Masterclass Table: Comparing SDLC Model Characteristics
| Characteristic | Waterfall | Agile (Scrum) | Hybrid |
|---|---|---|---|
| Core Philosophy | Predictability & Control | Adaptability & Feedback | Structured Adaptability |
| Requirements | Defined once, upfront, and frozen. | Evolve continuously throughout the project. | High-level requirements are fixed; detailed requirements evolve. |
| Planning | Detailed, long-term plan for the entire project. | Detailed plan only for the current sprint. | High-level, phased plan with detailed sprint-level planning. |
| Delivery | One single delivery at the end of the project. | Small, functional increments delivered every sprint. | Working increments are produced in sprints, but major releases are tied to the high-level plan. |
| Pharmacist Involvement | Heavy at the beginning (Requirements) and end (UAT), minimal in the middle. | Constant, daily involvement as a Product Owner or key stakeholder. | Varies; periodic involvement in high-level planning and daily involvement with the build team. |
| Handling Change | Change is discouraged, difficult, and expensive. Requires formal change control process. | Change is expected and welcomed. The backlog is constantly re-prioritized. | Change is managed at two levels: difficult at the macro (project) level, easy at the micro (sprint) level. |
| Risk Management | Risk of building the wrong product is very high, but budget/timeline risk is managed tightly. | Risk of building the wrong product is very low, but scope/timeline risk is higher and requires active management. | A balanced approach, attempting to mitigate both types of risk. |
| Best For… | Small, simple projects with clear, unchanging requirements (e.g., a simple reporting tool). | Complex projects with uncertain or evolving requirements where user feedback is critical (e.g., a new clinical decision support tool). | Very large, enterprise-wide projects that require both high-level governance and frontline flexibility (e.g., EHR implementations). |
9.1.5 Conclusion: From Participant to Strategic Partner
The Software Development Life Cycle is more than just a process; it’s the language of technological change within a healthcare organization. As a pharmacist, your clinical expertise is invaluable, but to translate that expertise into tangible improvements in the systems you use every day, you must become fluent in this language. Understanding the fundamental differences between Waterfall, Agile, and Hybrid models elevates you from a person who simply uses software to a person who strategically shapes it.

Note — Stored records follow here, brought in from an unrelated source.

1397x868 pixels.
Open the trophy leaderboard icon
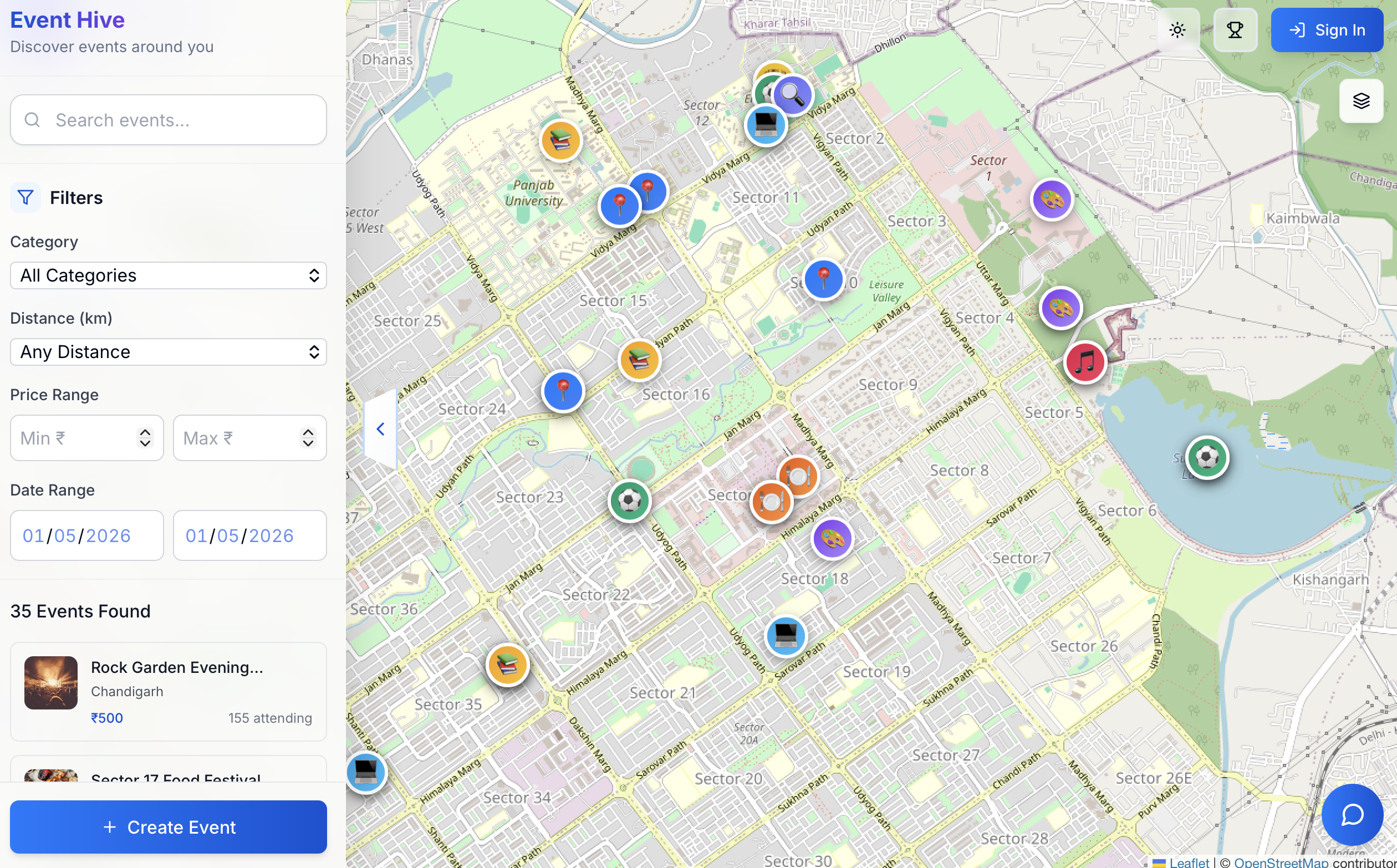pos(1235,30)
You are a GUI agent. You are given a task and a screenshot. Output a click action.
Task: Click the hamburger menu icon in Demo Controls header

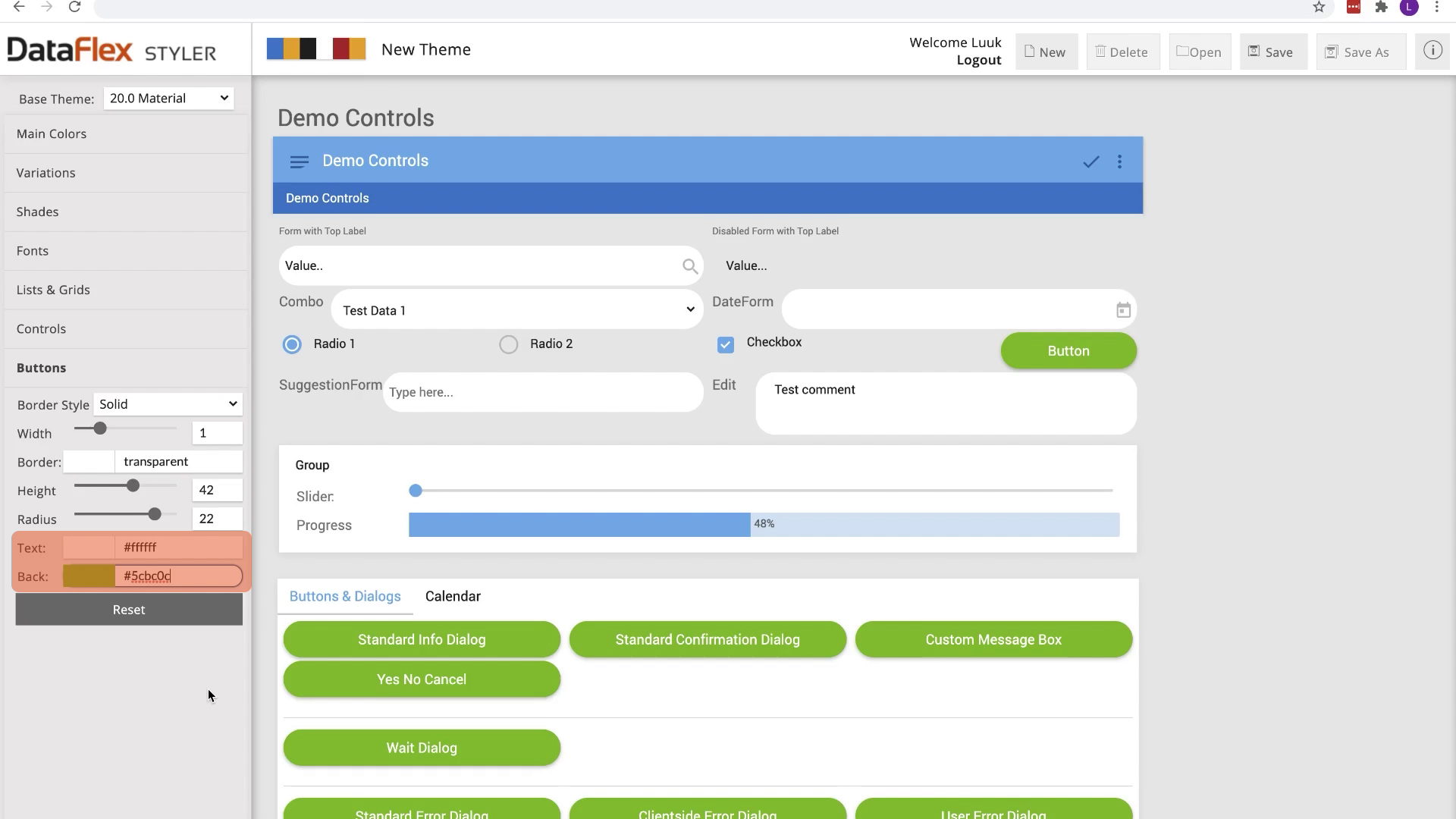[x=299, y=162]
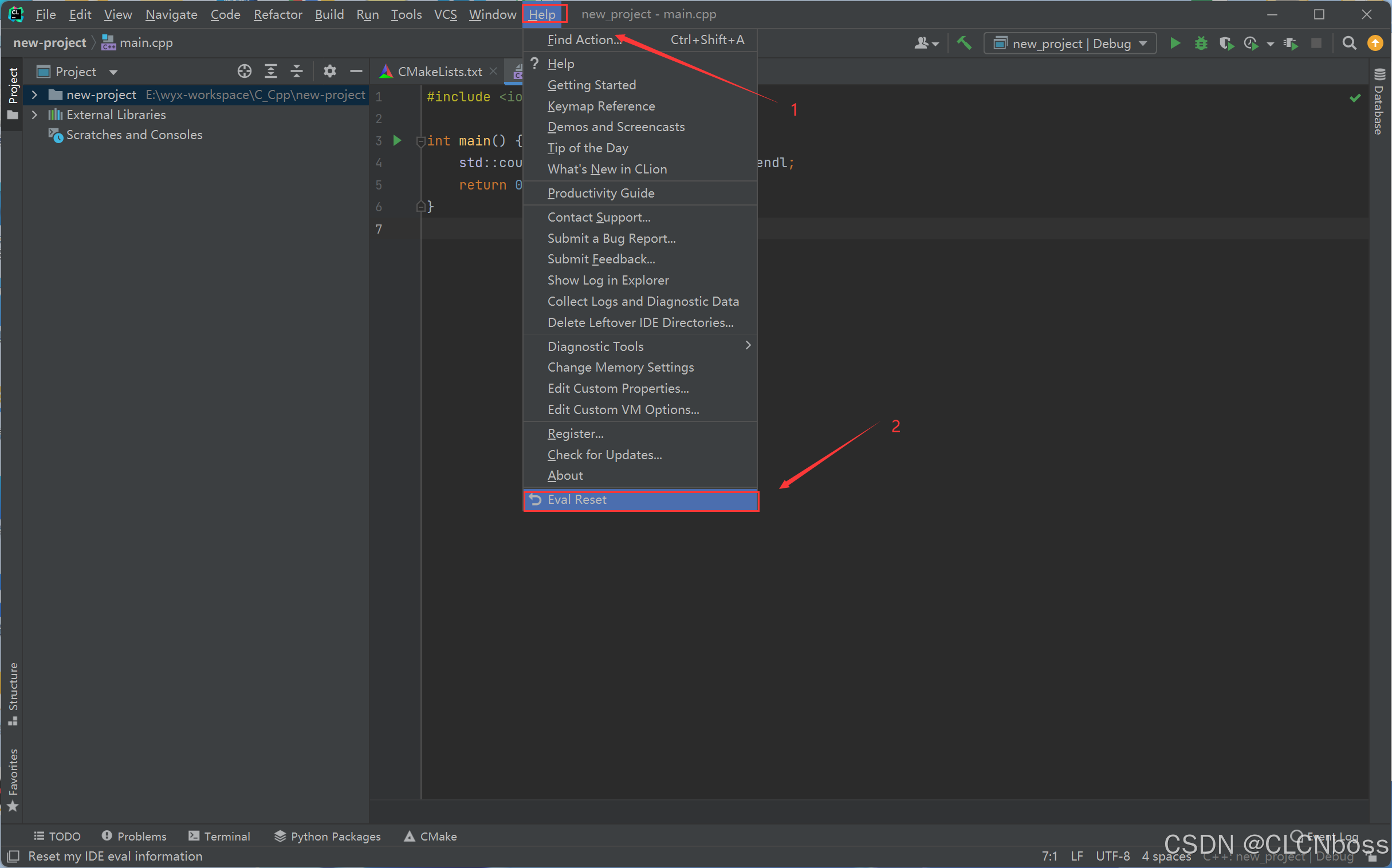Open new_project | Debug configuration dropdown
This screenshot has height=868, width=1392.
[1071, 43]
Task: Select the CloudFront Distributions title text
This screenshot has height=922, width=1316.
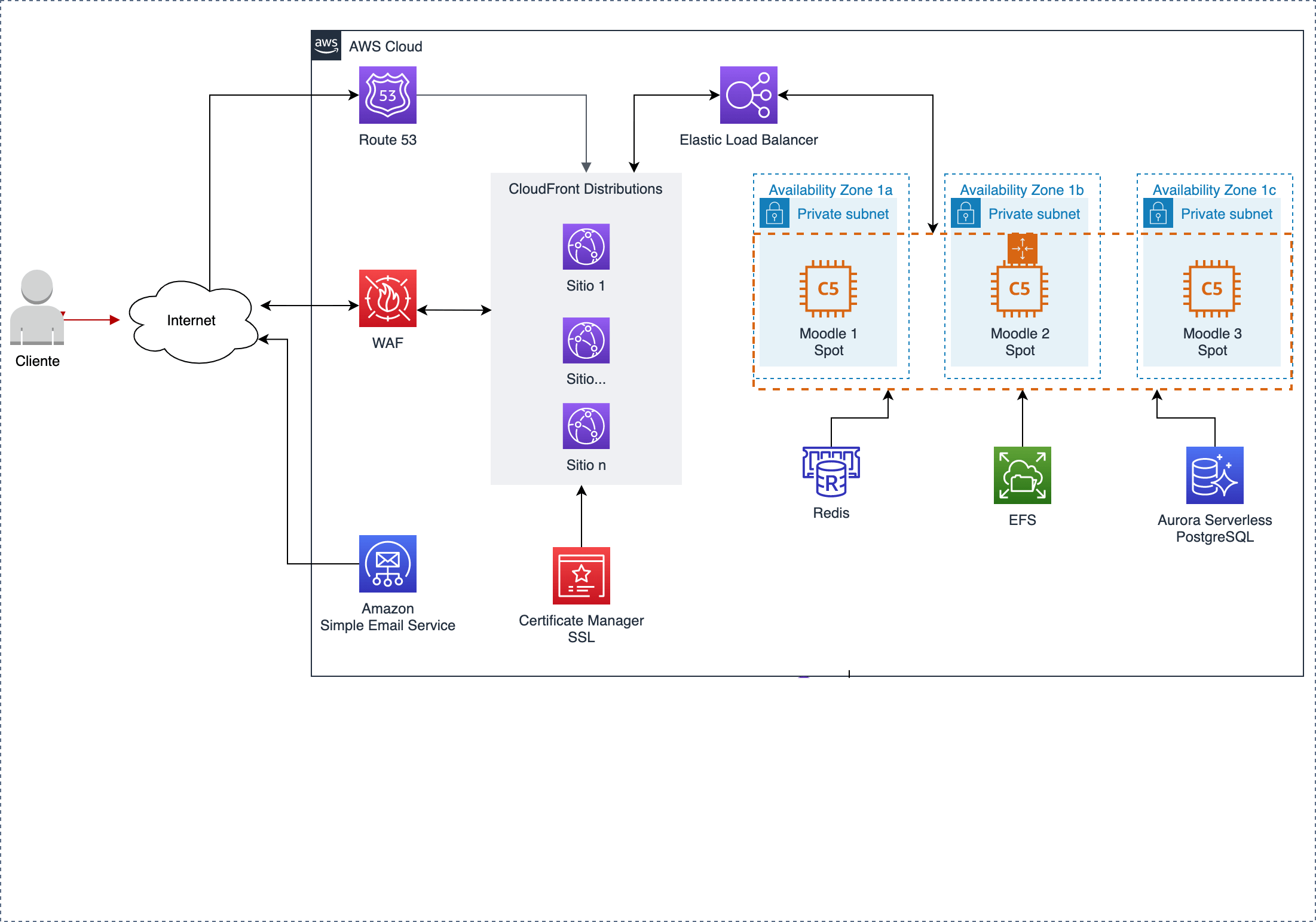Action: [x=585, y=189]
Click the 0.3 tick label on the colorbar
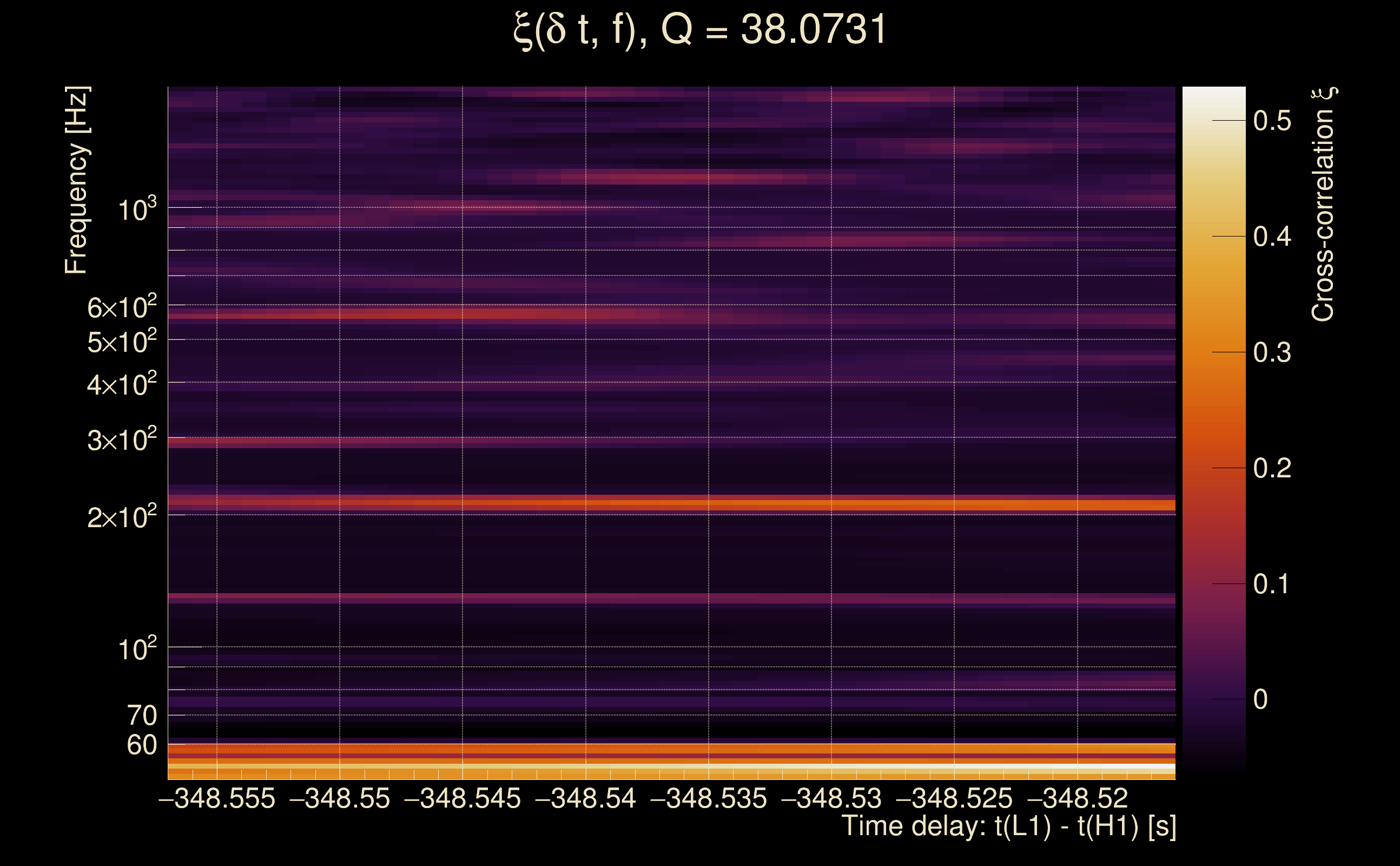Image resolution: width=1400 pixels, height=866 pixels. point(1272,352)
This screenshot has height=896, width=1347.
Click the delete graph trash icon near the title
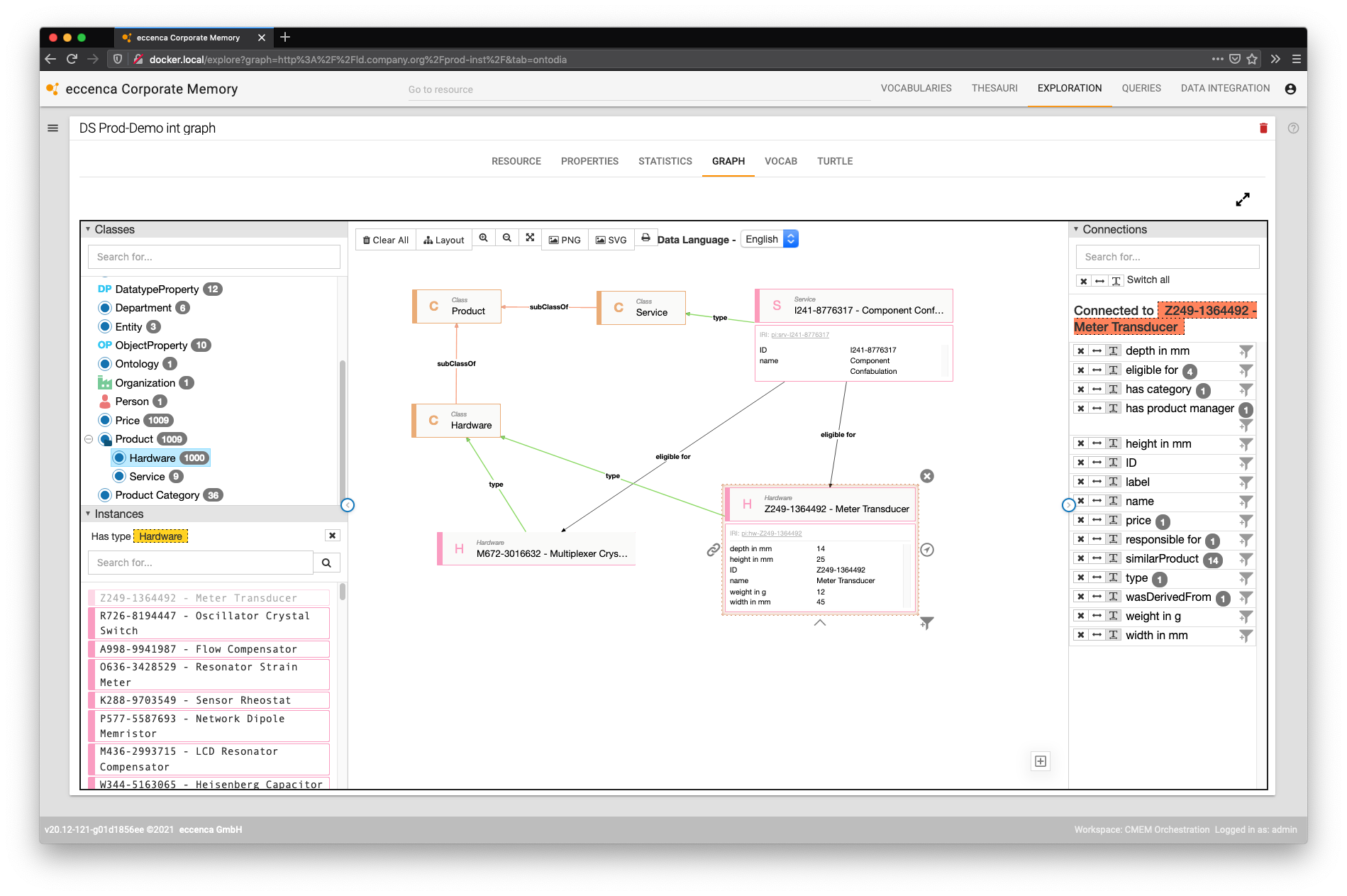click(1263, 128)
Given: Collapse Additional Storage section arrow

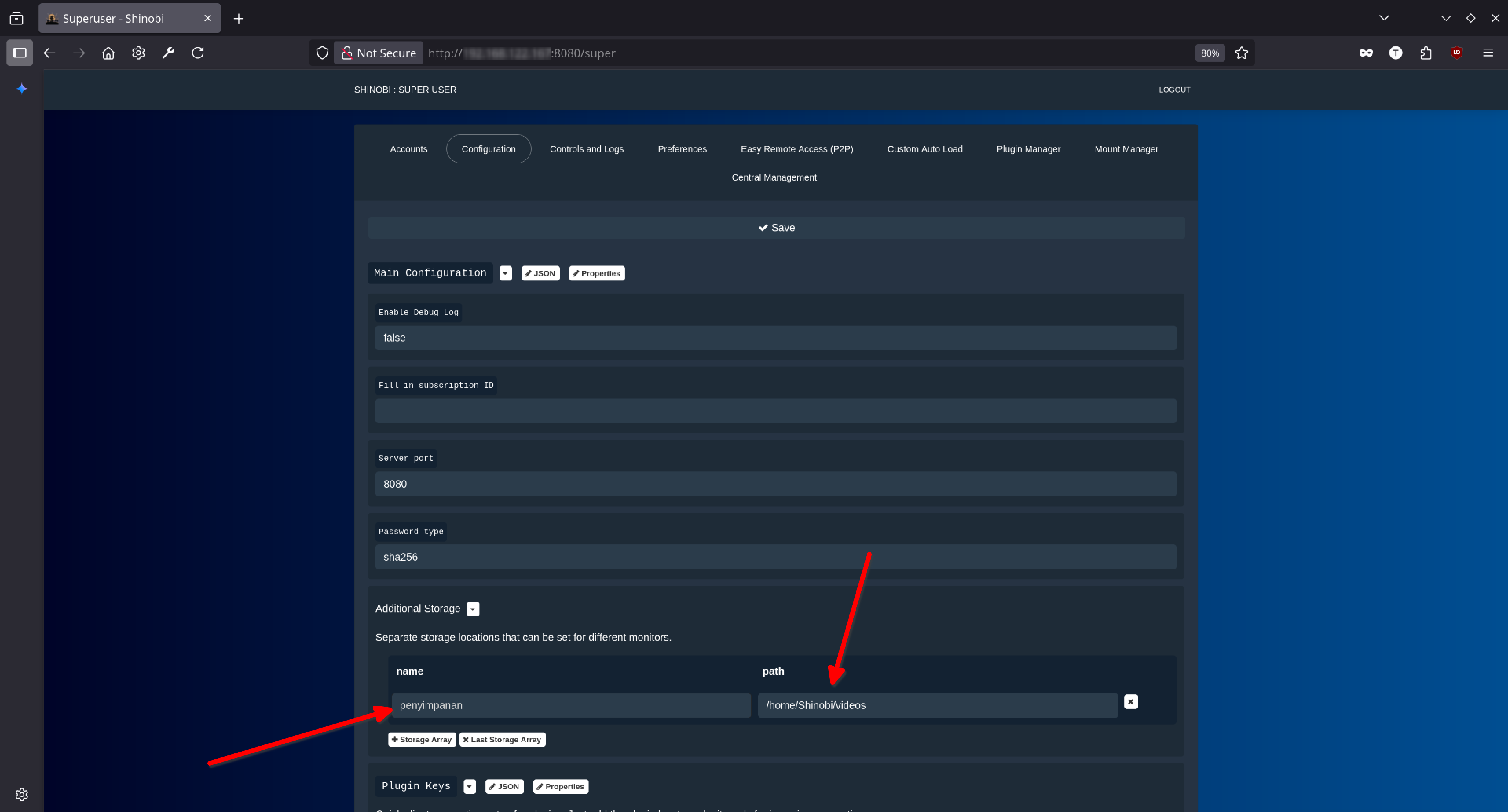Looking at the screenshot, I should tap(473, 609).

You are no longer just a requestor, submitting a ticket and hoping for the best. You are now a strategic partner. You can analyze a clinical problem and help leadership determine not only *what* needs to be built, but *how* it should be built. You can advocate for an Agile approach when you know a workflow is complex and will require iterative feedback from nurses. You can understand the constraints of a Waterfall project and focus your energy on making the upfront requirements as perfect as possible. You can navigate the complexities of a Hybrid EHR rollout, contributing effectively at both the macro and micro levels. This knowledge is your key to moving from the pharmacy bench to the digital architect’s table, ensuring that the next generation of healthcare technology is not only powerful but, most importantly, safe and effective for the patients you serve.